The Ottawa SkyHawks have been kicked out of the National Basketball League of Canada (NBLC) by the league’s board of governors for failing to follow the league’s standards and deadlines.
A news release issued on Thursday indicated the SkyHawks franchise would not play in the 2014-15 season, while the league’s remaining eight teams were good to go.
The SkyHawks have played only one season in the NBLC, which is also entering just its fourth season. The team finished in sixth place out of nine teams and failed to make the playoffs.
The league’s board of governors voted unanimously, 8-0, to remove the SkyHawks’ owners, Bytown Sports & Entertainment, Inc., from the league, according to the news release.
The owners failed to "adhere to league standards as set out in the operating agreement, and deadlines set forth to prepare for the season."
'They had to pay back a certain amount of money by a certain amount of time. They were unable to do that'- NBLC Commissioner Paul Riley
The league’s release did say it is "100 per cent committed" to bringing a professional basketball team to Ottawa as early as the following season in 2015-16.
The rights to the six remaining players on the SkyHawks roster will be drafted to new clubs, according to the league.
SkyHawks needed loan to finish 1st season
Shortly after the league released the news, Bytown Sports & Entertainment said they would wait until Tuesday, Aug. 5 to issue a response.
The SkyHawks will be issuing a press release on Tuesday August 5 in response to NBL Canada’s press release issued today.— Ottawa SkyHawks (@OttawaSkyHawks) July 31, 2014
"They ran into some difficulty last year financially and the league had to bail them out to afford for them to finish the season," said league commissioner Paul Riley.

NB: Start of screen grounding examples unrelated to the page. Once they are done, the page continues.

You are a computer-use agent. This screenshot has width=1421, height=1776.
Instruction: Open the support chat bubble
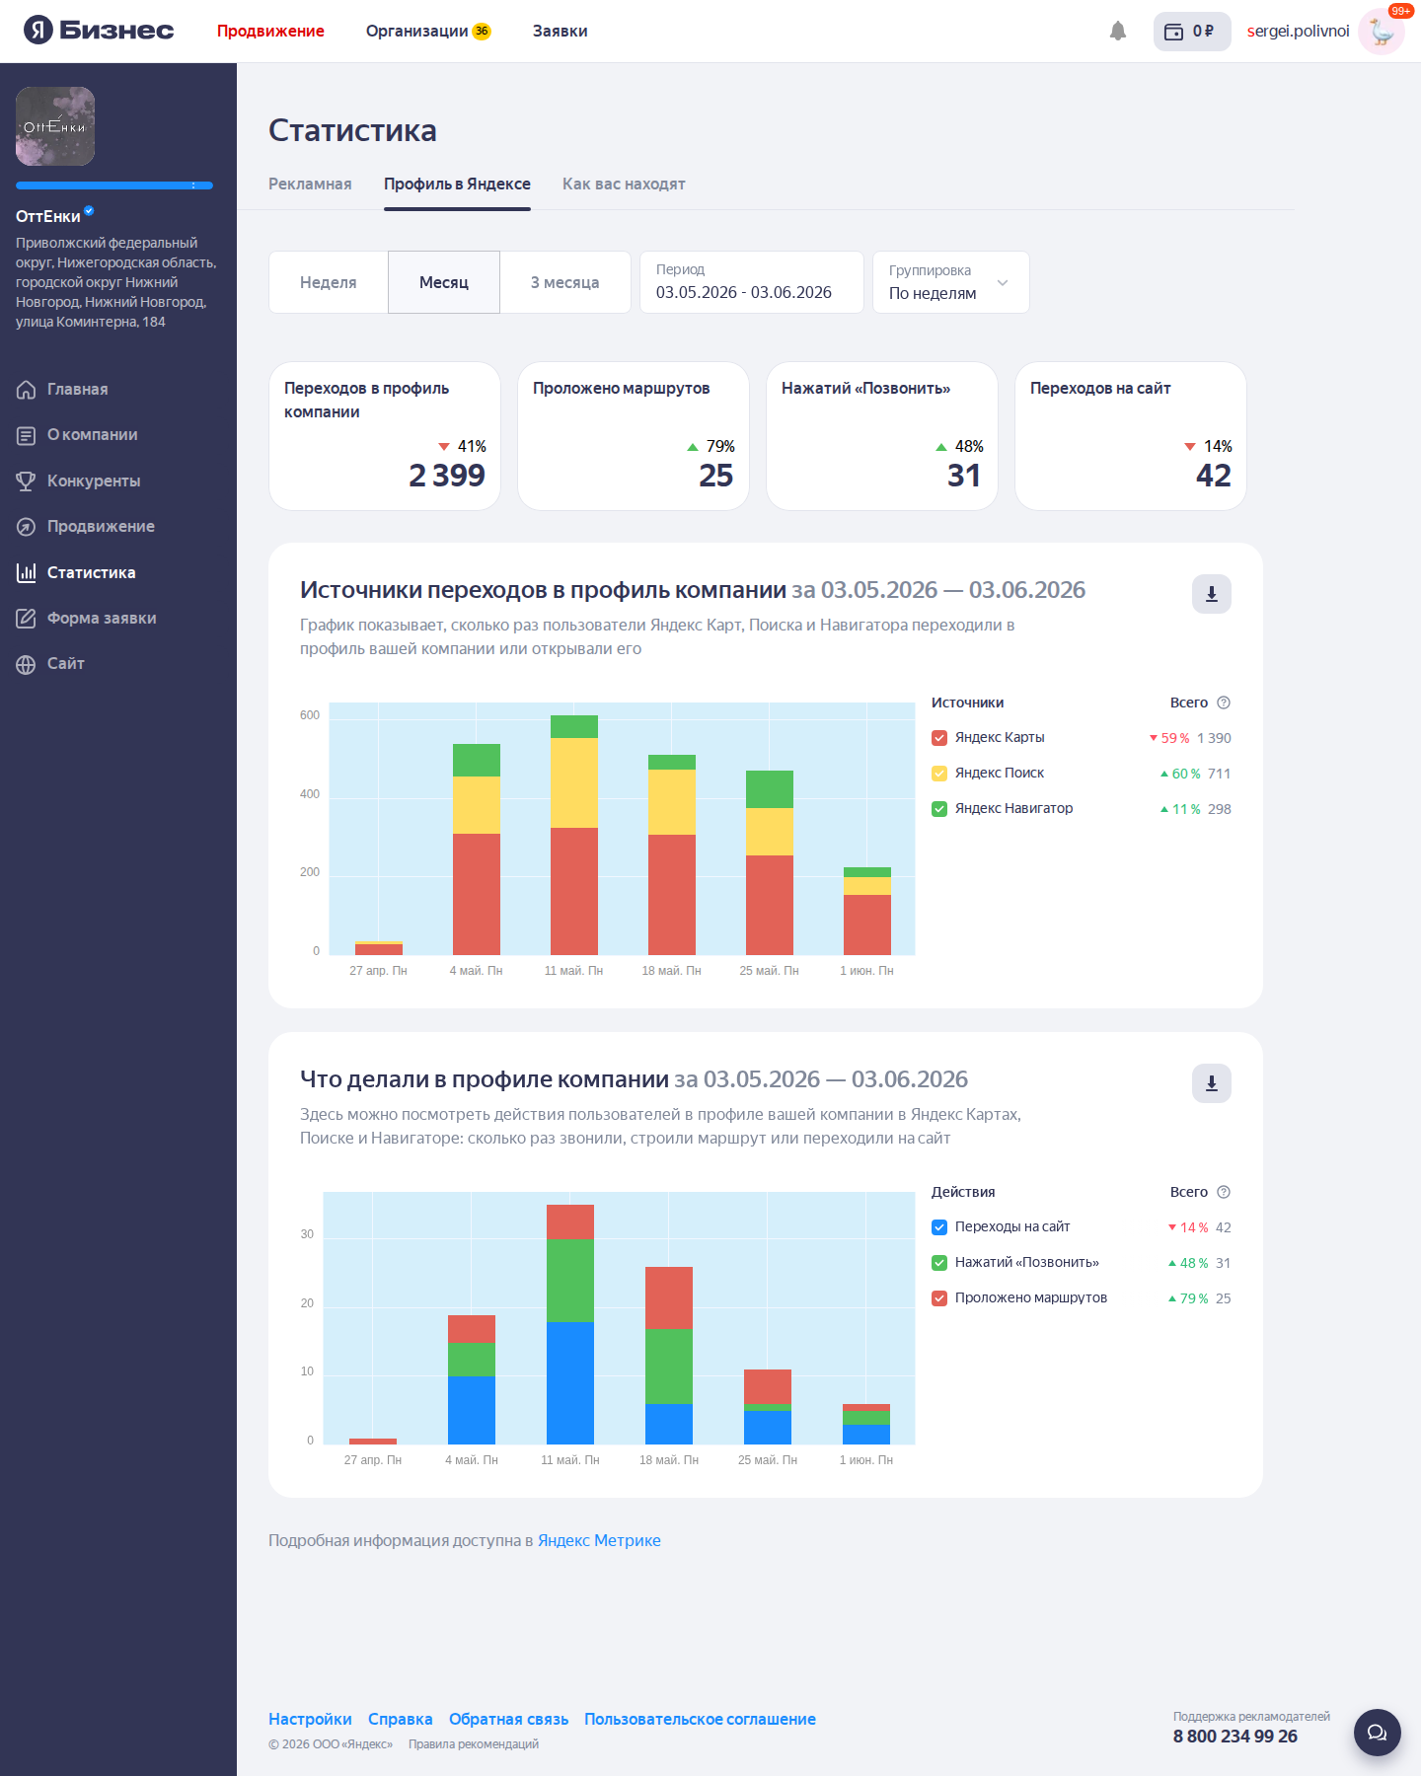click(1378, 1733)
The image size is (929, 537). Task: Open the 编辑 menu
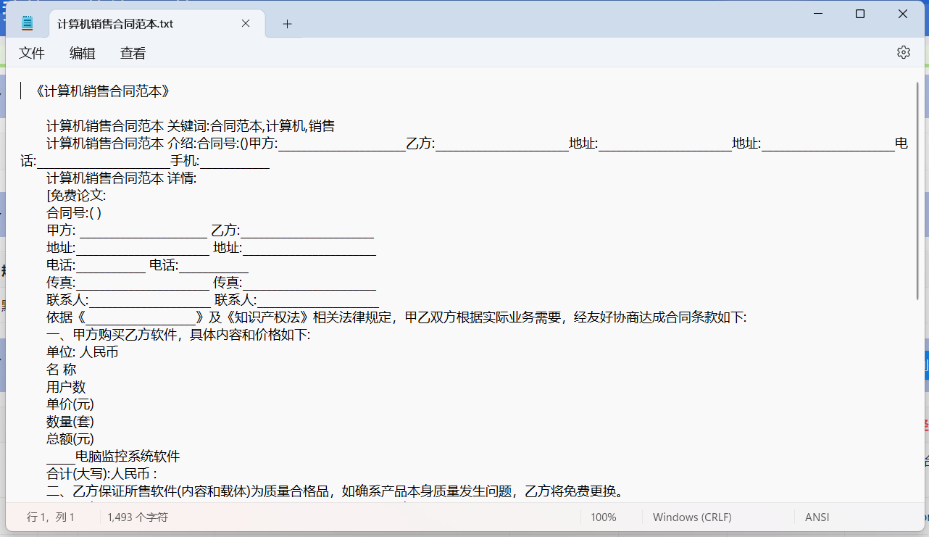pyautogui.click(x=82, y=53)
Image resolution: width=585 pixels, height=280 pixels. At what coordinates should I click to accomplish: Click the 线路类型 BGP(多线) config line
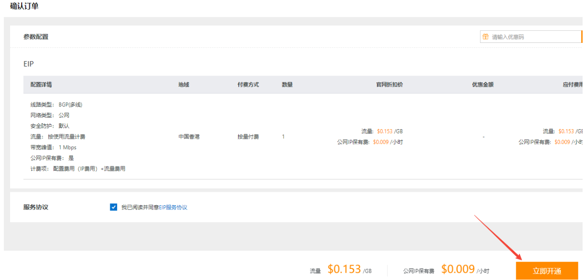(56, 105)

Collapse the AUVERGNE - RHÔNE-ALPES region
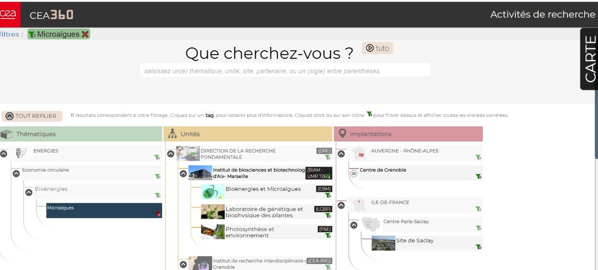click(x=341, y=154)
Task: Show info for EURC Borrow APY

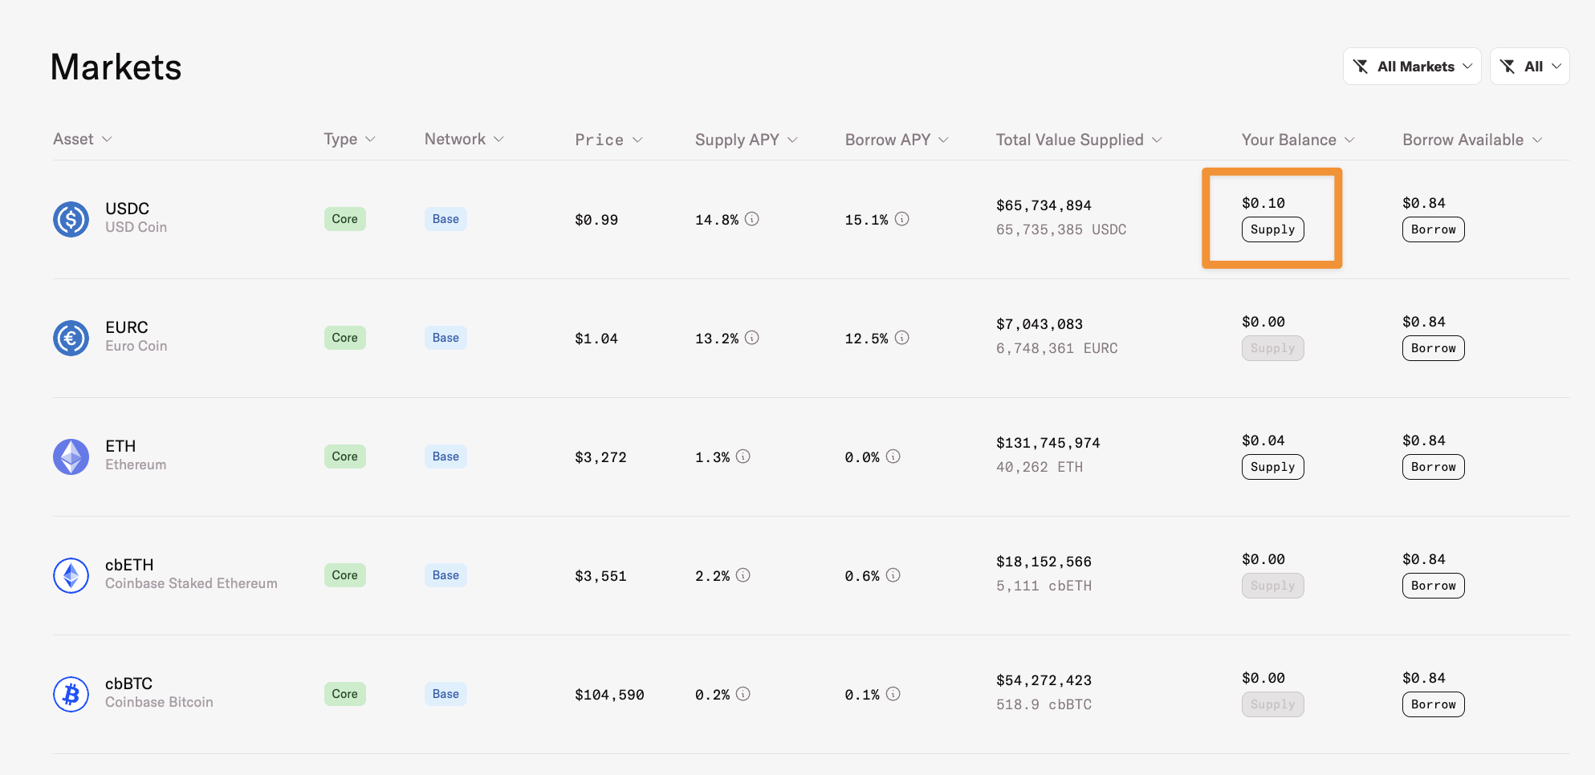Action: [x=902, y=338]
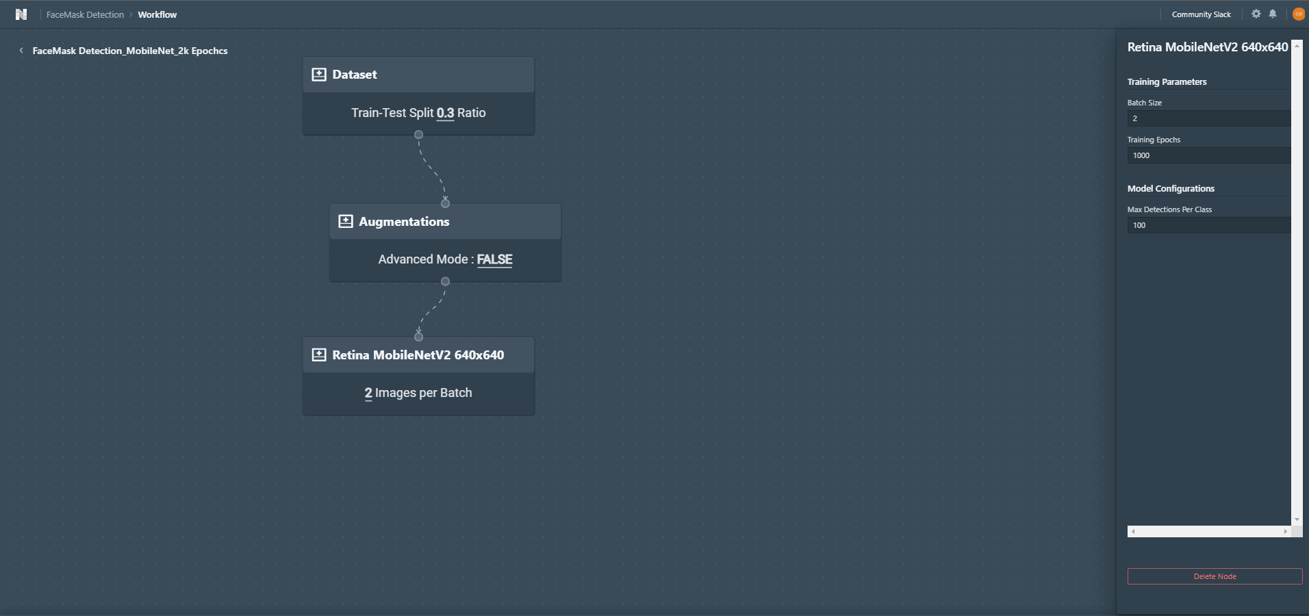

"They had to pay back a certain amount of money by a certain amount of time. They were unable to do that."
The team began their first season playing at the Canadian Tire Centre, which can seat more than 19,000 fans. But the SkyHawks struggled to sell tickets.
They ended up moving games between that arena and smaller gyms in Ottawa and Gatineau.
Paula Deek, one of the team's minority owners, said when the team needed a loan just after mid-season, she knew they would have trouble paying the league back. She said ticket sales were low and it was difficult to get sponsorship in the middle of the season.
Early adversity a sign of things to come
The team also faced some adversity when it revealed its original name — Tomahawks. That was soon replaced with SkyHawks after widespread criticism, including some harsh words from Ottawa's mayor.
The team also fired its head coach after just seven games.
Riley would not reveal the exact amount of money owed, but did say it was less than $1 million. Bytown has not paid back any of the loan.
"If they couldn’t [pay back the loan], then clearly they couldn’t fund the team going forward. They also don’t have a venue arrangement in place, investors they said they were going to be bringing on, that hasn’t happened either. They just haven’t been able to do the things they were obligated to do," Riley said.
Riley said the league schedule would be released in the coming days and the league could not wait on a last-minute arrangement. Riley also said he could not risk any more financial struggles from the ownership group.